Enquanto a sociedade gerar a barbárie a partir de si mesma, a escola tem apenas condições mínimas de resistir a isto. Mas se a barbárie, a terrível sombra sobre a nossa existência, é justamente o contrário da formação racional, então a desbarbarização das pessoas individualmente é muito importante. A desbarbarização da humanidade é o pressuposto imediato da sobrevivência. Este deve ser o objetivo da escola, por mais restritos que sejam seu alcance e suas possibilidades. E para isto ela precisa libertar-se dos tabus, sob cuja pressão se reproduz a barbárie. O pathos da escola hoje, a sua seriedade moral, está em que, no âmbito do existente, somente ela pode apontar para a desbarbarização da humanidade, na medida em que se conscientiza disto. (Adorno, 2000 [1965a], pp. 116-7).
Dois elementos, porém, circulam essas afirmações e devem ser mencionados. O primeiro diz respeito à forma com que Adorno trata a educação, pressupondo uma modificação no ordenamento social, que ainda não ocorreu. Porém, é fatal que aqueles que querem tal mudança se obstinem contra ela (Adorno, 1995 [1969], p. 12).
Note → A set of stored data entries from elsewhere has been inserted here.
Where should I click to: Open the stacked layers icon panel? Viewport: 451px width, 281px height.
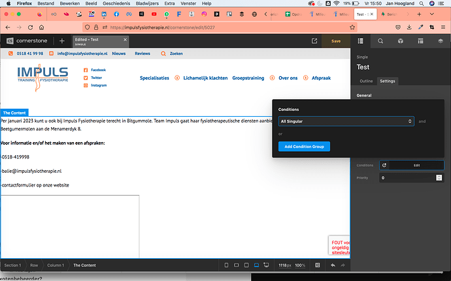click(441, 40)
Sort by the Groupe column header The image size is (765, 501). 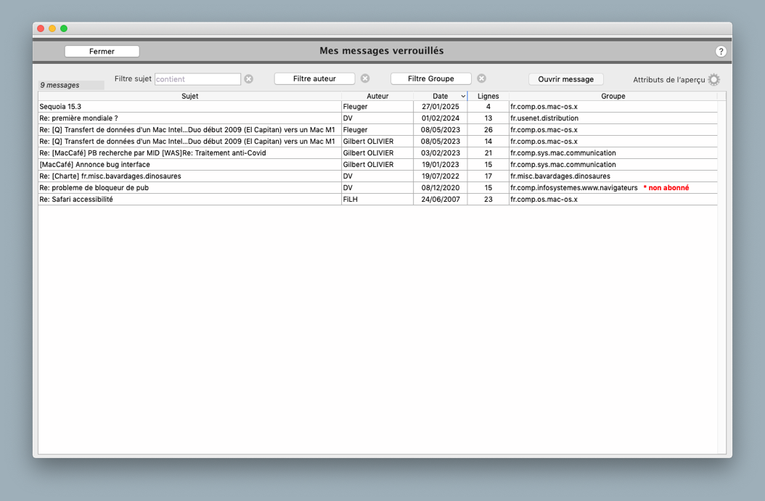(x=613, y=96)
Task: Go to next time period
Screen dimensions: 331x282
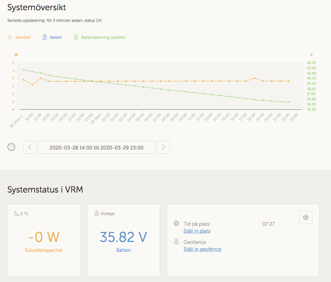Action: click(x=163, y=147)
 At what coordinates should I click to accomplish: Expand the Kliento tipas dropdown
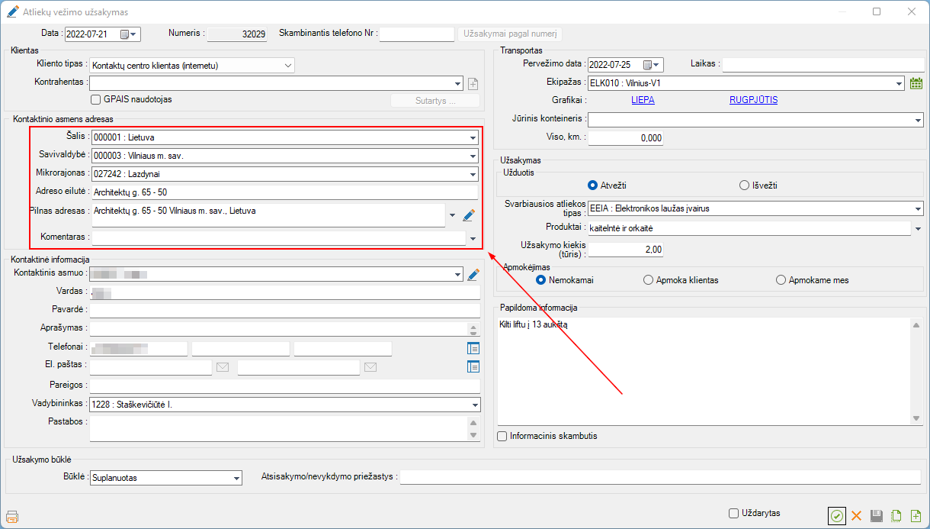tap(287, 66)
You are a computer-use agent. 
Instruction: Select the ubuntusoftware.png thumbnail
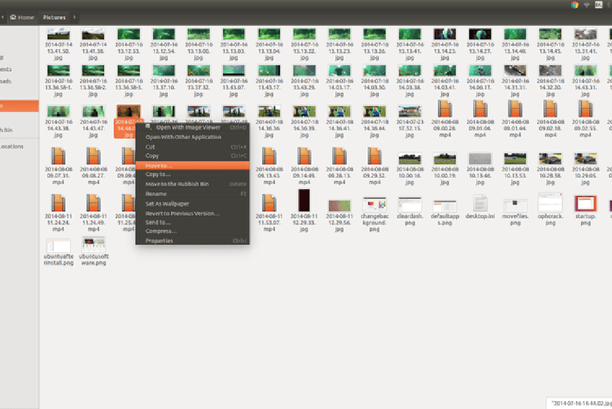coord(93,245)
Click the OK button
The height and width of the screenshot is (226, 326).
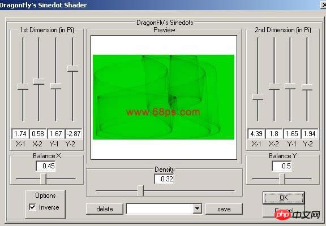tap(284, 198)
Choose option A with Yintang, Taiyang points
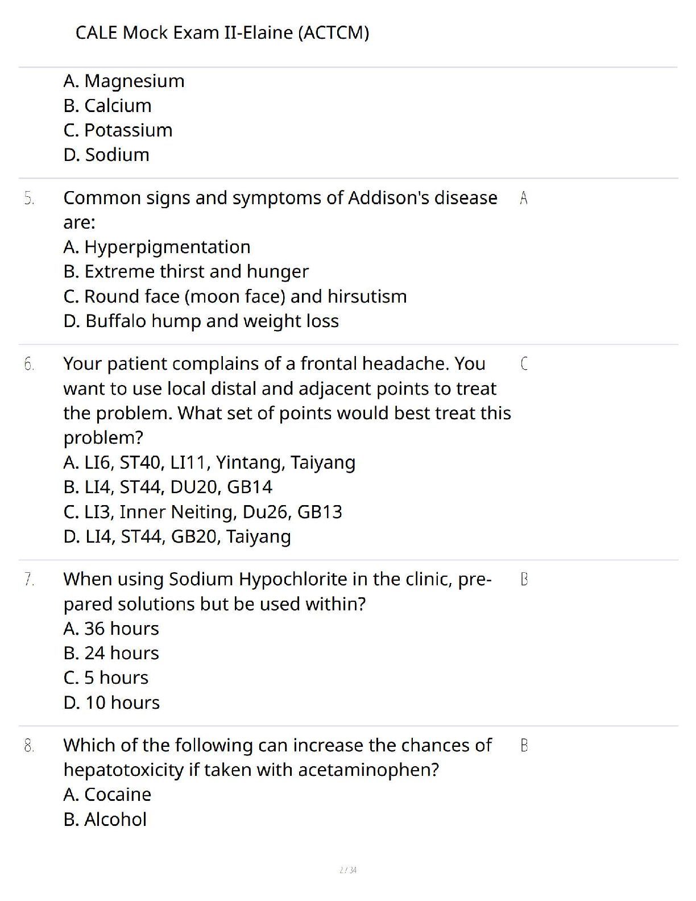The width and height of the screenshot is (696, 901). point(209,462)
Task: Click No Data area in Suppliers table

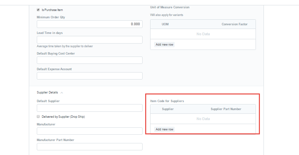Action: pyautogui.click(x=203, y=119)
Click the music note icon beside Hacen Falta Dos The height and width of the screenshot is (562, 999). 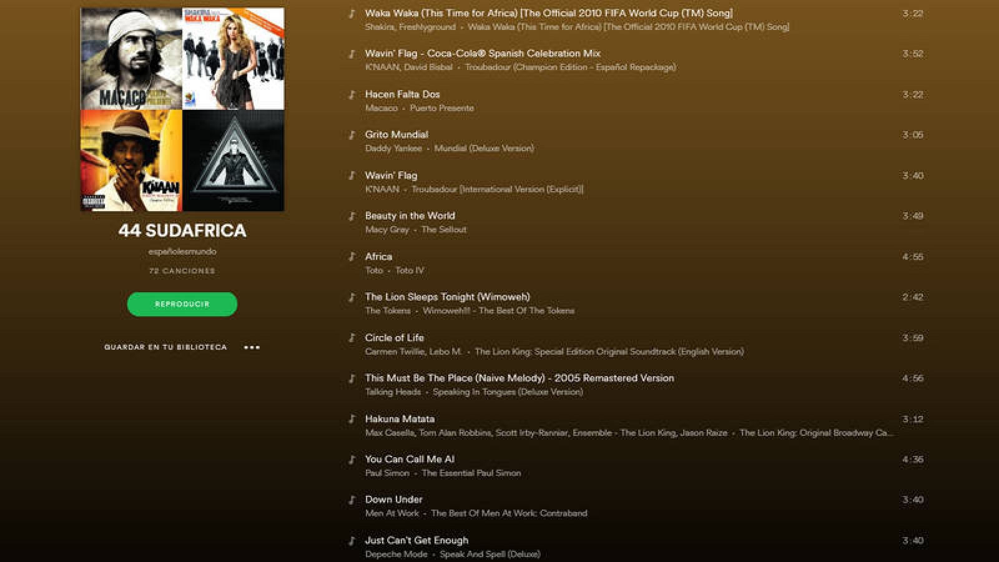tap(352, 94)
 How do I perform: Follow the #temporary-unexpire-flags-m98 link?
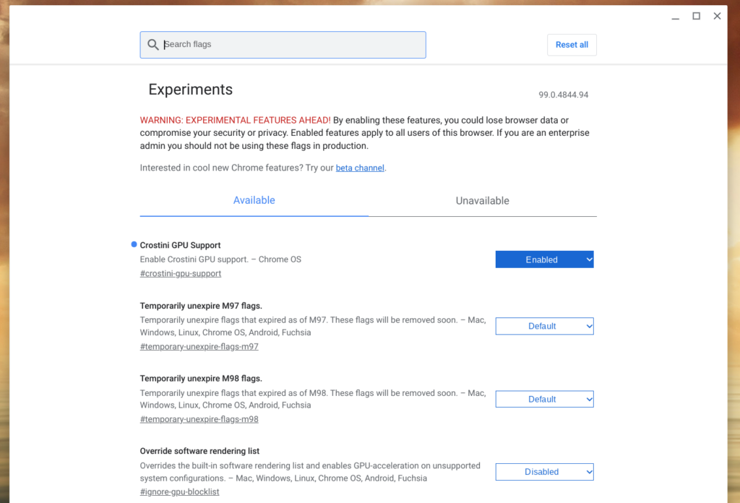pos(199,419)
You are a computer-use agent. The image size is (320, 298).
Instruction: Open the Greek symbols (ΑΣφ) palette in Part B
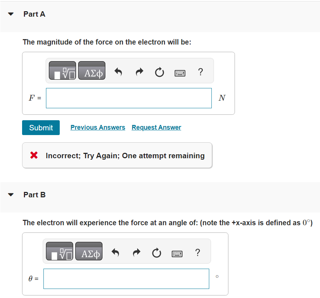(89, 251)
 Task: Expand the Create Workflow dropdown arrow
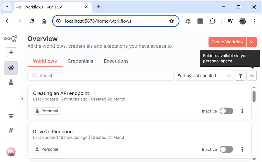[252, 42]
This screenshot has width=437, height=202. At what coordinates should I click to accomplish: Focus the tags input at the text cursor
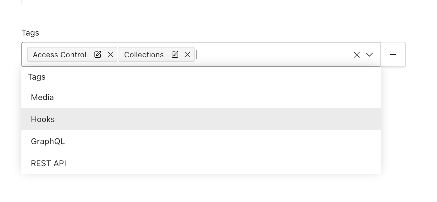coord(197,55)
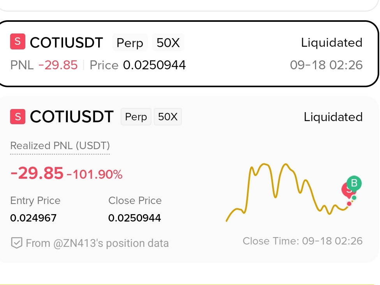Click the Liquidated status in top card
The height and width of the screenshot is (285, 380).
coord(332,43)
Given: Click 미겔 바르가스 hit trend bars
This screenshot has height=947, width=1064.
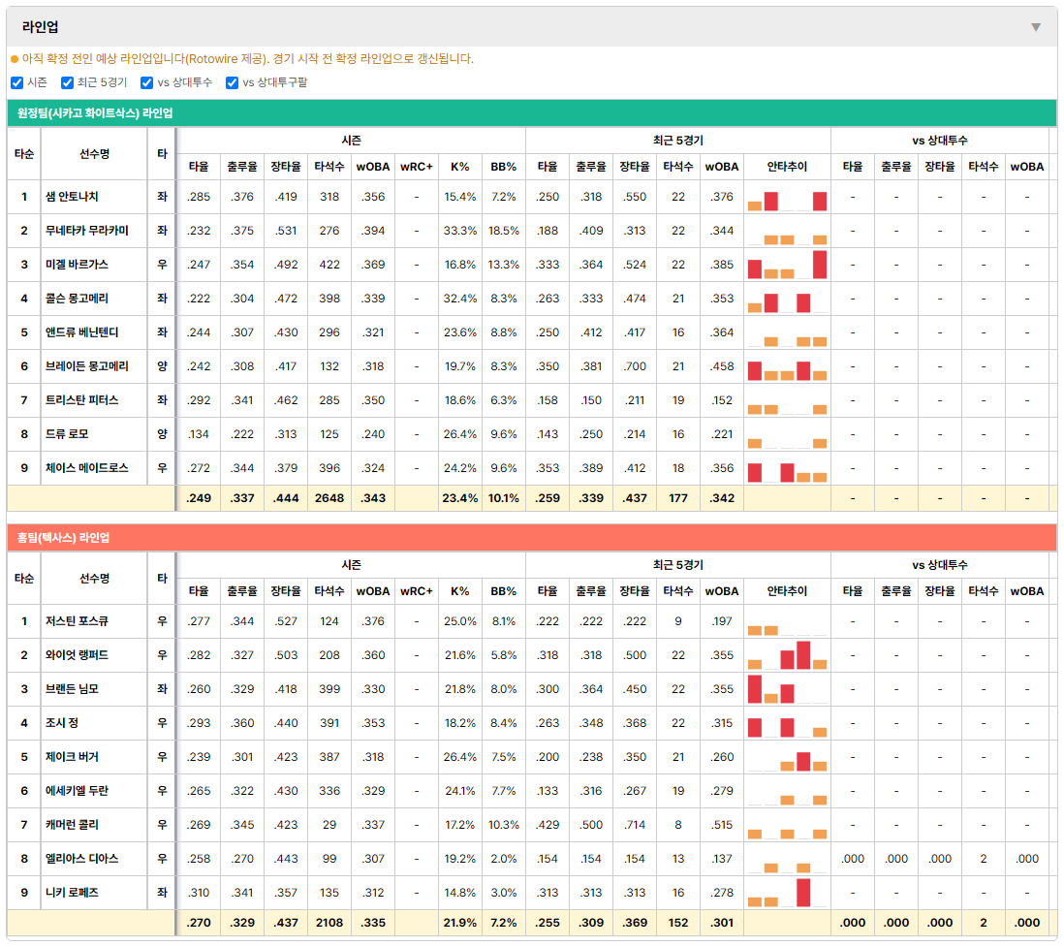Looking at the screenshot, I should point(787,265).
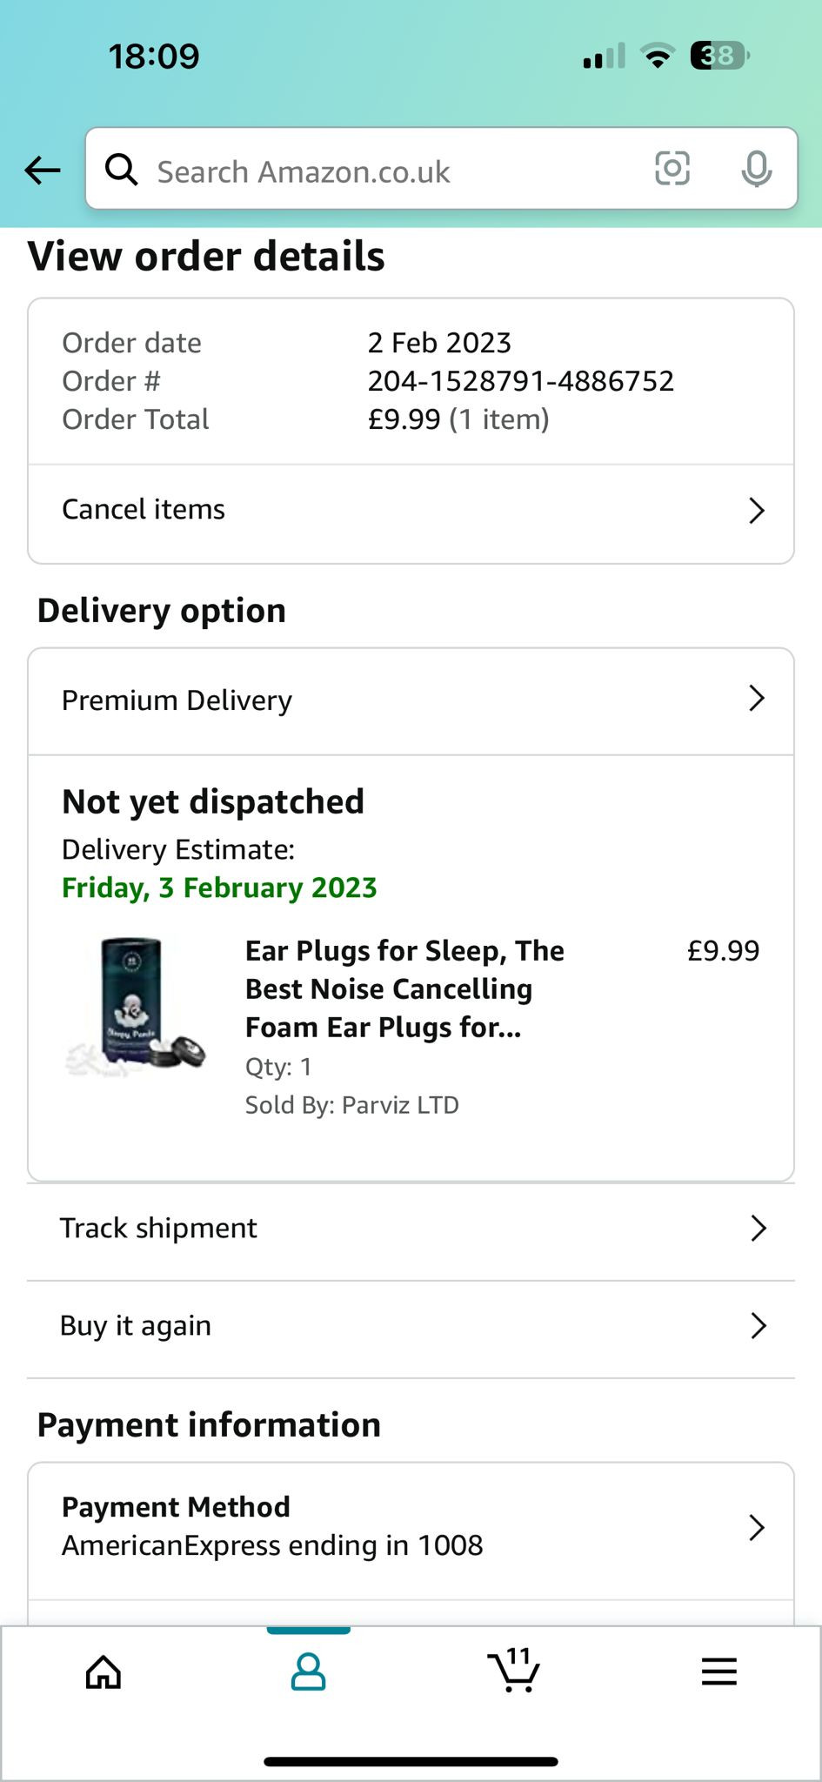This screenshot has height=1782, width=822.
Task: Tap the Wi-Fi status icon
Action: (x=658, y=57)
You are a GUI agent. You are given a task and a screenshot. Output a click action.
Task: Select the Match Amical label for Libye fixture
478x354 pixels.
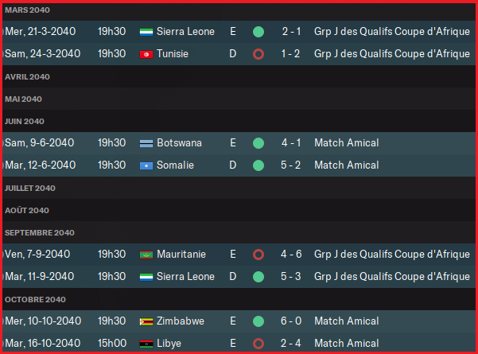pos(346,344)
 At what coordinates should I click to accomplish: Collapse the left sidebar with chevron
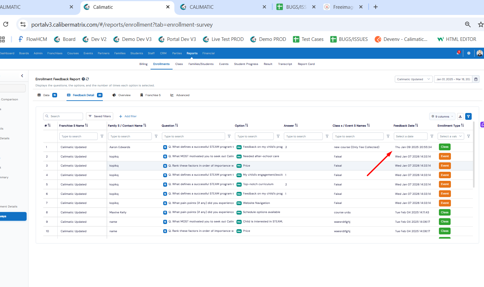click(22, 76)
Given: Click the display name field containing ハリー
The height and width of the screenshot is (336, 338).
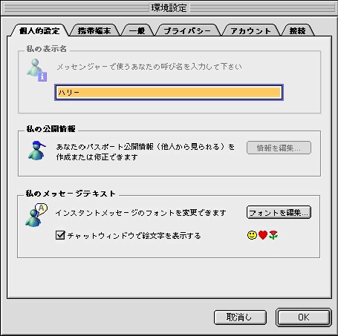Looking at the screenshot, I should [169, 93].
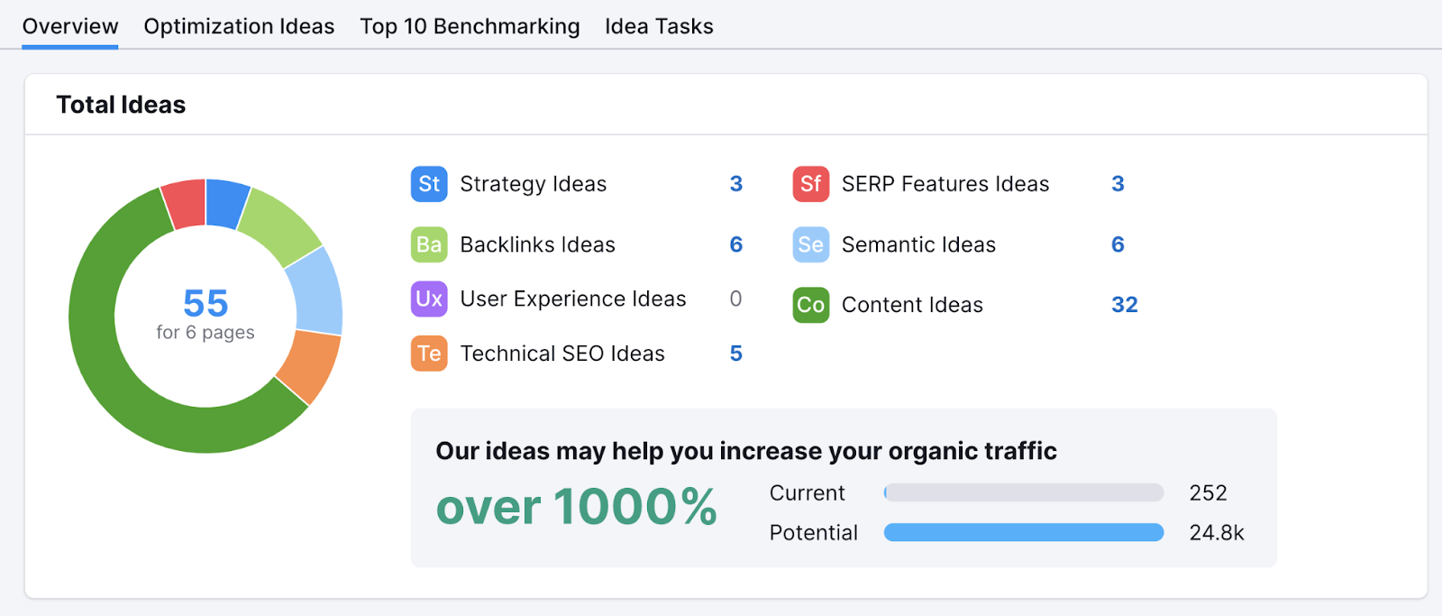Image resolution: width=1442 pixels, height=616 pixels.
Task: Click the Current traffic progress bar
Action: pos(1023,492)
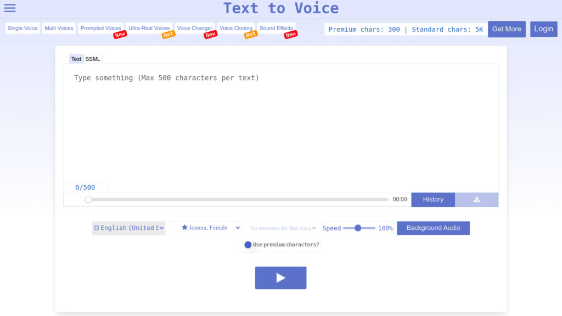Open the language selection dropdown

128,228
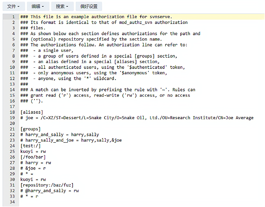Click empty line 34 at file end

[x=142, y=202]
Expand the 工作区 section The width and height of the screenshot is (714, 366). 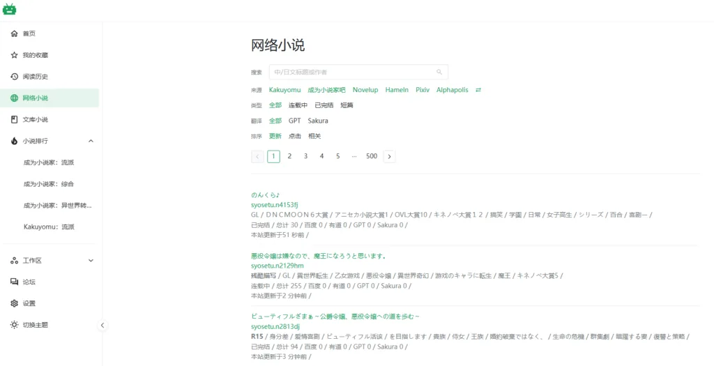[x=91, y=261]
A obstinação, a teimosia, conserva um
certo valor libertário. Por isso teimamos no ponto de que, ainda que se atribua aos textos adornianos sobre educação o caráter de improviso, em um bom músico, o improviso é bastante fundamentado.
Com relação à barbárie como violência, que é gerada socialmente, mas expressa individualmente, a educação parece ser o meio que, ainda que não transforme as condições objetivas, pode levar às pessoas elementos para refletirem sobre si mesmas e sobre as violências que executam. É preciso que a escola adapte de alguma forma, para que o indivíduo possa sobreviver, mas frente ao exagero da realidade, que cumpre esse papel adaptativo, propor a resistência à barbárie é essencial. Para que as pessoas tenham ferramentas para compreender os mecanismos internos de reprodução da barbárie, parece indicado que a psicologia faça parte do clima educacional, diferente de como ocorreu até hoje.
Como hoje em dia é extremamente limitada a possibilidade de mudar os pressupostos objetivos, isto é, sociais e políticos que geram tais acontecimentos, as tentativas de se contrapor à repetição de Auschwitz são impelidas necessariamente para o lado subjetivo (...) Torna-se necessário o que a esse respeito uma vez denominei de inflexão em direção ao sujeito. É preciso reconhecer os mecanismos que tornam as pessoas capazes de cometer tais atos, é preciso revelar tais mecanismos a ele próprios, procurando impedir que se tornem novamente capazes de tais atos, na medida em que se desperta uma consciência geral acerca desses mecanismos. (Adorno, 2000 [1965b], p. 121).